Please see https://gist.github.com/kenankule/a8acfe0750992aa2daabdd0734649033 if you need to reproduce locally.

alimravac commented 3 years ago

Any updates on the issue as it still exists in the latest fluentd helm char?!!!

RaSerge commented 3 years ago

We also can confirm that this issue is exists

kenankule commented 3 years ago

I cannot reproduce this issue after Fluentd 1.13.3 upgrade.

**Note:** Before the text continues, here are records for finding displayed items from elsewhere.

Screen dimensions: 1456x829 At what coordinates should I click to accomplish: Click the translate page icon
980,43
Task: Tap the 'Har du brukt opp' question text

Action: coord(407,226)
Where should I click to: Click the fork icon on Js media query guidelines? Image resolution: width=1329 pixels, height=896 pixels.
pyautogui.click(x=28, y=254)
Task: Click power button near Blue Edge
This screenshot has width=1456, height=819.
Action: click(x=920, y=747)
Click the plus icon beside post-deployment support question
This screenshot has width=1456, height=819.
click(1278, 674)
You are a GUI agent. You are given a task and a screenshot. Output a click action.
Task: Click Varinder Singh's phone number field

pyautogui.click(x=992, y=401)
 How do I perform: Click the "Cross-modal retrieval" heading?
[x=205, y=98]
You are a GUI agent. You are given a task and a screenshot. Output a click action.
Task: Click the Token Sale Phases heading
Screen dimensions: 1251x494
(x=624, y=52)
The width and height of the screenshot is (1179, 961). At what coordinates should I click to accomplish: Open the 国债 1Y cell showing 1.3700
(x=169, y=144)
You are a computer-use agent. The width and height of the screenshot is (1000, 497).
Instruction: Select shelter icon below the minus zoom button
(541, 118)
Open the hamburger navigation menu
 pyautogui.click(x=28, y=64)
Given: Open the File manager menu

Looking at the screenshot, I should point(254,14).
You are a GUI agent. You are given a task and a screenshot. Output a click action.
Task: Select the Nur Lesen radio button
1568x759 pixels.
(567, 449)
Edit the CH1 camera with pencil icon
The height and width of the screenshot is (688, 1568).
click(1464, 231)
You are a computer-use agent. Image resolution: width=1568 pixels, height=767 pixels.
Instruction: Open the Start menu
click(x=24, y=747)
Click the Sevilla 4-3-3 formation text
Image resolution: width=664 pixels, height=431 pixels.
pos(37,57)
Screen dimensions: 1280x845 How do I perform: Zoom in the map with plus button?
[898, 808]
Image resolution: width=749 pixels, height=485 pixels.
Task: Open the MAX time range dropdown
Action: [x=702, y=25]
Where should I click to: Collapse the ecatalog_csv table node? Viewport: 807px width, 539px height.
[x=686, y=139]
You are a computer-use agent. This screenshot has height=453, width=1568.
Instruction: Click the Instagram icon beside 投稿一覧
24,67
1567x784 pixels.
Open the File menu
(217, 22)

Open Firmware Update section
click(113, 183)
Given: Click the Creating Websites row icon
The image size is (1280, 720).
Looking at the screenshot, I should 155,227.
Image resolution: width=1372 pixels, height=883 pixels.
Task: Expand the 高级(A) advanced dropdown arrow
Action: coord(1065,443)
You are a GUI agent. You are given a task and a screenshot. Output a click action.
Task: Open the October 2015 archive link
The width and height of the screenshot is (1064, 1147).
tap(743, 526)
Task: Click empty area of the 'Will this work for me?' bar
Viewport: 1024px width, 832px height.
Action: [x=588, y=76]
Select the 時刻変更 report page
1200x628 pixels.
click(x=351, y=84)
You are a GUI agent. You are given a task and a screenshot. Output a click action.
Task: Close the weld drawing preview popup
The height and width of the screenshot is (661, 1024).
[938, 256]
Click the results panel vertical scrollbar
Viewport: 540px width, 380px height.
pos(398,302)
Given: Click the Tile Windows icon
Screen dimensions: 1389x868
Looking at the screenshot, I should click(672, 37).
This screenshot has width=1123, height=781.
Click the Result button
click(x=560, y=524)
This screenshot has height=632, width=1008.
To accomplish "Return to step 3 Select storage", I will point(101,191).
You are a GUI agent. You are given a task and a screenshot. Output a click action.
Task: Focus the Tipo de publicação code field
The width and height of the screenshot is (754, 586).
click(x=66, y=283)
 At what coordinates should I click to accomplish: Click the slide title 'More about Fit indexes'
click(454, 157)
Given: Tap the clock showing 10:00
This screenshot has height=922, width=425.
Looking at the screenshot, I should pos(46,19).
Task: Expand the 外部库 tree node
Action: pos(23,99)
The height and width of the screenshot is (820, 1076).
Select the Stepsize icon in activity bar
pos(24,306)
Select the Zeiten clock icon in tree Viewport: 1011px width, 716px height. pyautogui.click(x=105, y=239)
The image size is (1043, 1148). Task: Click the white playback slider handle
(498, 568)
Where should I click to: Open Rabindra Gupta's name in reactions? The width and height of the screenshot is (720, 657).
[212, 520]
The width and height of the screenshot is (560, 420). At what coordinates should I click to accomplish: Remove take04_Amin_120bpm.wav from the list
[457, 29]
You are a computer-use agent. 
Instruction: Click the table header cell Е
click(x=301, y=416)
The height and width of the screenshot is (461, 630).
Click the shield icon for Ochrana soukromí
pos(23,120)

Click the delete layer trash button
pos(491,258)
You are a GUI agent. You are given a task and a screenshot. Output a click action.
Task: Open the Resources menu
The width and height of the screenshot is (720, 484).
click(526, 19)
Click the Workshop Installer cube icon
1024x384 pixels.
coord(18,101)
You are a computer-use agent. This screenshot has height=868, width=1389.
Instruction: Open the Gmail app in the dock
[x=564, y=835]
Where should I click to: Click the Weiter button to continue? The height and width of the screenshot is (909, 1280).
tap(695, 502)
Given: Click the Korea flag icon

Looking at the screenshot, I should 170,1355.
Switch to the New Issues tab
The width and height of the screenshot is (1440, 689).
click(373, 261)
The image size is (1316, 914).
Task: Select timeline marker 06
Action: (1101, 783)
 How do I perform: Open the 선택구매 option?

RaSerge commented 3 years ago

I cannot reproduce this issue after Fluentd 1.13.3 upgrade.

Are you use new logging-operator ( release 3.14) with 1.13.3 fluentd or with 3.9.x (we are stuck on 3.9.x because of this issue)?

kenankule commented 3 years ago

Sorry being brief, we've upgraded the logging-operator chart to 3.14.2. Currently in testing and i will be able to report the stability next week.

kenankule commented 3 years ago

Upgrading the logging-operator helm chart to 3.14.2 solved the issue. Closing.